We hear it frequently: Our PD community is vibrant, well informed and always willing to extend help and support as well as share their experience of living with PD.
In the past 3-4 months, I attended several PD related meetings and events. I found myself involved in several informal conversations with fellow PwP’s and the spouses who attend to their care. I inquired about their perceptions as providers or receivers of care.
Their expressed views were spontaneous, heart-felt, while also interesting, reflective and well-reasoned. Consider the following ones:
- Caring for a spouse with PD is difficult and demanding, physically and mentally. The demands increase as the illness advances.
- The practice and outcome of caring and being cared for is influenced by the quality of the bond between the PwP and spouse: how they communicate, make decisions, meet and resolve conflicts and stressors.
- PD seriously challenges a couple’s relationship by altering, and quite often reversing their existing roles and responsibilities—their power structure. The one who led may now have to follow. The one who followed may have to lead. These are difficult transitions to negotiate. Success or failure depends on the involved individuals capacity to tolerate structural changes.
It was also interesting to hear that when folks spoke about the act of caring for a loved one, they had a language preference. Some emphasize the descriptor “caregiving” while others spoke of “carepartnering.”

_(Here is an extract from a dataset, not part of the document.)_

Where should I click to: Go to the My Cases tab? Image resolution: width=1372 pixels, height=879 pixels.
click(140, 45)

- Those who spoke of “caregiving” focused on the figure of the caregiver, on whose shoulders rest the success or failure of the caring project. It was understood and appreciated that the caregiver assumes a demanding role, one that will require for more and more energy as PD advances. While caregiving could be rewarding in a moral or ethical sense, it is feared that the experience is more likely to result in caregiver self-sacrifice, exhaustion, burn out or depression. Consequently, and in order to prevent such outcome, the caregiver is reminded to attend to his or her own needs and is encouraged to “recharge the batteries” through exercise, yoga, music, dance, or support group participation.
- Those who preferred “carepartnering” expressed a comparable appreciation for the role of the provider of care. But they added that they did not exist alone or in isolation, but functioned in an intimate, spousal relationship, a partnership. The receiver of care has responsibilities in the caring process too. Both have different and separate life stories. But together, as partners, they have forged common goals and a common destiny. Just as important as a role to play in the management of the disease. As a couple – as partners – they understand that the stress and burnout of one translates in similar fate for the other. The respective roles are not identical in responsibilities but complementary, based on each individual’s strength and capability. Both interacting parties recognize that PD will present bigger and bigger challenges as the disease advances. Consequently, they must remain flexible and open to dialog vis a vis changing demands.

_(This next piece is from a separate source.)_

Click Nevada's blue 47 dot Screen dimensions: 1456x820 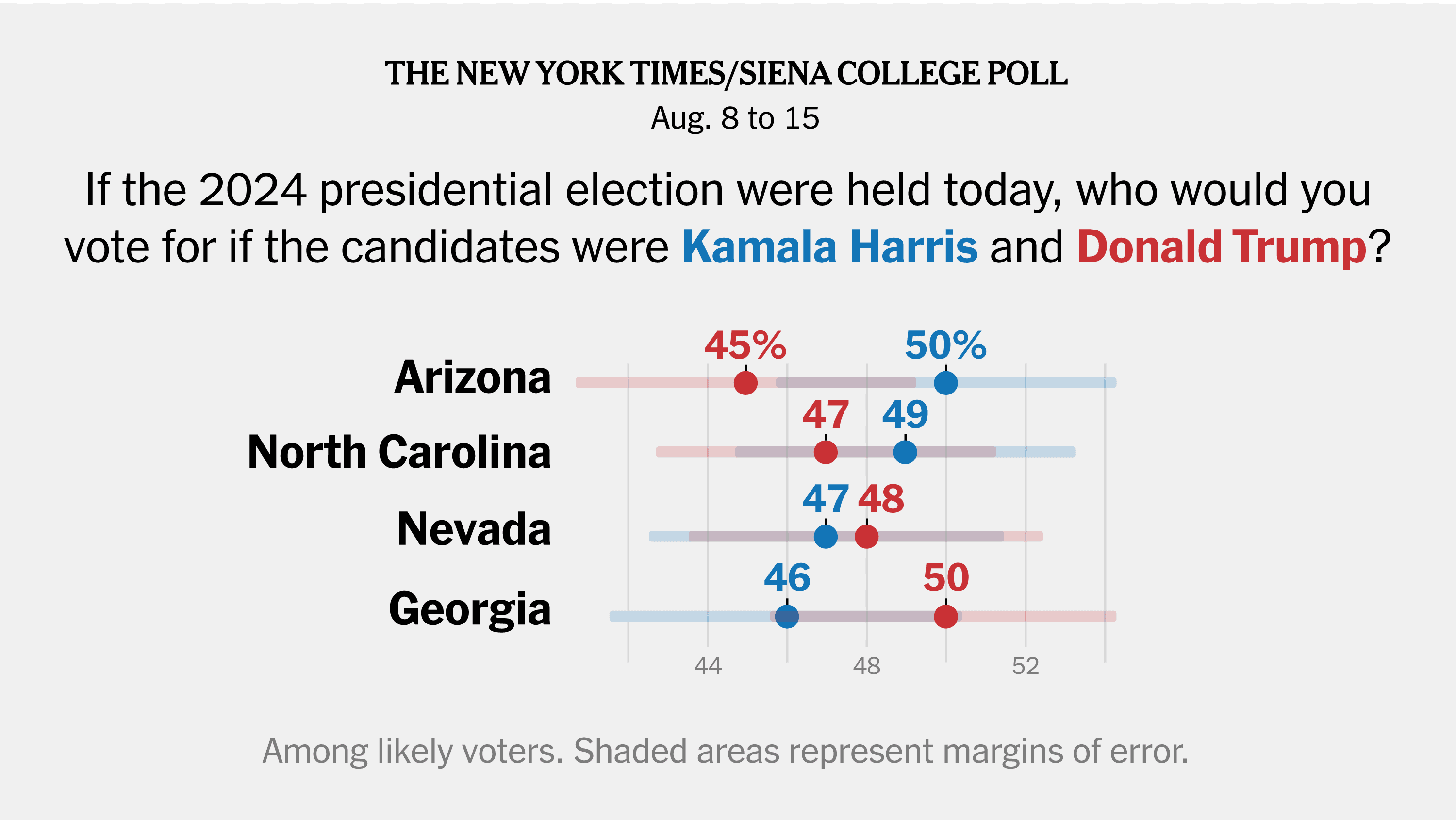(826, 536)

- These two perspectives were viewed as helpful, each illuminating our understanding of what is involved in caring.
One respondent stated, “In the early phases of the disease my husband and I were care partners. But now, in the advanced stage, it is just me – I do everything. I am the only caregiver. Maybe partnership is what we aspire but it is not what transpires.”

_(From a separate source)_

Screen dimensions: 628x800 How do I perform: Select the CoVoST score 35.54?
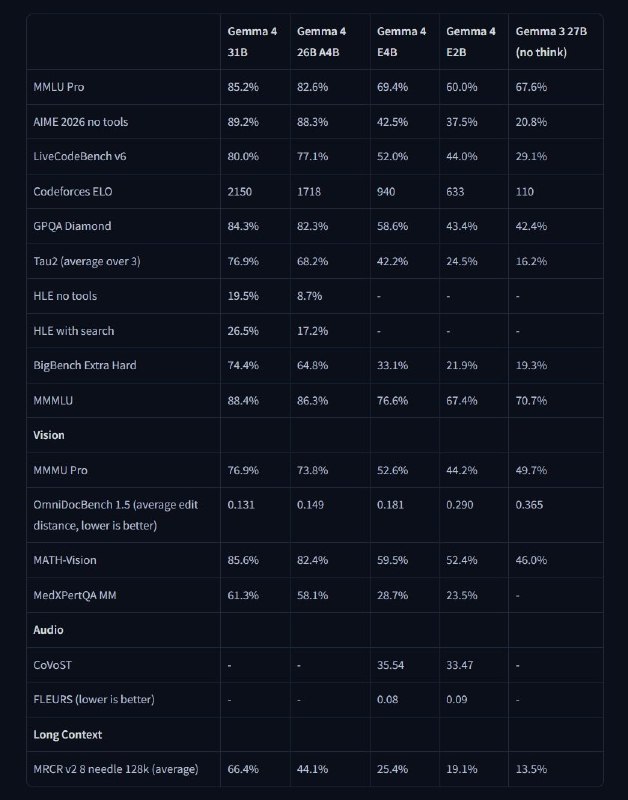392,665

Another said, “In our situation, I carry the physical and emotional burden that comes with caring. But my partner carries one too—the debilitating disease. I feel that, still, we are in a partnership– although it is more spiritual. It is from that vantage point that we acknowledge, thank and support each other.”
Yet another respondent noted: “I think that, much too often, we focus on the physical care of our loved ones, like the activities of daily living. But we overlook their spiritual needs or their mood states. It is important to keep in mind that a person can, indeed, be physically incapacitated, but still can remain mentally alert, can listen and enjoy music, can show a sense of humor and can share those experiences with a spouse.”
In sum, our respondents offered useful, practical views that can be of clear benefit to those who provide and receive care. It was rewarding to observe that the conversations on these matters, while at times different in emphasis, shared a common goal—to stand tall and mutually supportive as we face the challenges of living with PD.